Text to read ::
# # # # # # #

I hold that universes have always existed. Endlessly throughout time, no begining or end, and it is actually our liner life spans which make us think that everything has to have a start and a end.

As for space it is the same thing, you can set off in one direction and you will always encounter something even if you lived forever. Though there will be many places where all you encounter is the dark, cold, of space. It is a biiiig place, with lots of nothing between all the something after all. But even if you where to find some 'end of the universe' there would be nothing stopping you from just leaving the universe and likely finding another after what would seem a aeon of floating in whatever passes as space between whole universes.
 

Maze1125

New member
Oct 14, 2008
1,679
0
0
Jinx_Dragon said:
I don't believe it is expanding, cause I don't believe in the big bang theory (there was nothing, then it exploded).
Except that's not the Big Bang theory in the slightest...

And you don't believe it's expanding? Then how do you explain the fact we can look out into the universe see that all galaxies are moving away from each other?
 

Jinx_Dragon

New member
Jan 19, 2009
1,274
0
0
Maze1125 said:
Jinx_Dragon said:
I don't believe it is expanding, cause I don't believe in the big bang theory (there was nothing, then it exploded).
Except that's not the Big Bang theory in the slightest...

# # # # # # #

To be done ::
• a. From the forum thread about the universe, copy down the passage starting at "I hold that" and ending at "between whole universes.".
• b. Shorten the paragraph of the forum thread about the universe that begins "As for space it is the same thing", keeping its main points.
• c. In the forum thread about the universe, list every line consisting of a username followed by "said:", in the order they appear.
Work only from the text itself.

# # # # # # #

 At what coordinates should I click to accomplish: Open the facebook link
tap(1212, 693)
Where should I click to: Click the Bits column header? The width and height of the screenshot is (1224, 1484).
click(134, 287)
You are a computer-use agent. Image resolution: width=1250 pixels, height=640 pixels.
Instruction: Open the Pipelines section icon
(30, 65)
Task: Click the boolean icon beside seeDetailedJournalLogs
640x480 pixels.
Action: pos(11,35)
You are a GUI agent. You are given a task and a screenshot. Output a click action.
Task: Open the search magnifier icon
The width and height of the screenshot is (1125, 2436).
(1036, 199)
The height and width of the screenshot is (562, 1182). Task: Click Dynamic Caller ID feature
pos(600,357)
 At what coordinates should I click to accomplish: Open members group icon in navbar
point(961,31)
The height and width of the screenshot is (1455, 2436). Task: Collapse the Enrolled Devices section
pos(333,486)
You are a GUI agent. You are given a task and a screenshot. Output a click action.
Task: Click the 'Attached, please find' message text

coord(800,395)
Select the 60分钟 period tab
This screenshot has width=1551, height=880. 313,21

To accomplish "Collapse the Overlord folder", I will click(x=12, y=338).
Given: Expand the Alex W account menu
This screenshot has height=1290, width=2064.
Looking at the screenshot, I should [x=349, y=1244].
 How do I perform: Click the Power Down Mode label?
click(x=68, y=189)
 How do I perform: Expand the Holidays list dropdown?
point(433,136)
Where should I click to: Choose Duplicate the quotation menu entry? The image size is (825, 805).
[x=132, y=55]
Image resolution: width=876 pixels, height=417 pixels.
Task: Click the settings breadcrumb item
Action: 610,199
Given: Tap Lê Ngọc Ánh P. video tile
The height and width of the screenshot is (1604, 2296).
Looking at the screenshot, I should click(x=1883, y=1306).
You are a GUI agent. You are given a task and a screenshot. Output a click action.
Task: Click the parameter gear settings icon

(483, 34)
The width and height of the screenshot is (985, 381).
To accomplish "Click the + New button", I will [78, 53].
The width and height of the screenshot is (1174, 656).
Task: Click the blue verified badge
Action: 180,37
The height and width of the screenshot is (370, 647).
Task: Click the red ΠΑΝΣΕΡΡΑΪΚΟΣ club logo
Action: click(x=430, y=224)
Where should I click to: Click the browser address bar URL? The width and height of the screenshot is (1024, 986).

# # # # # # #

List of solutions ::
• a.
I hold that universes have always existed. Endlessly throughout time, no begining or end, and it is actually our liner life spans which make us think that everything has to have a start and a end.

As for space it is the same thing, you can set off in one direction and you will always encounter something even if you lived forever. Though there will be many places where all you encounter is the dark, cold, of space. It is a biiiig place, with lots of nothing between all the something after all. But even if you where to find some 'end of the universe' there would be nothing stopping you from just leaving the universe and likely finding another after what would seem a aeon of floating in whatever passes as space between whole universes.

• b. Space is the same: traveling in one direction, even forever, you would always meet something, though often only the dark, cold emptiness of space, since it is a huge place with lots of nothing between things. Even if you found an "end of the universe," nothing would stop you from leaving it and probably finding another after what would seem an aeon of floating in whatever space lies between universes.

• c.
Jinx_Dragon said:
Maze1125 said:
Jinx_Dragon said: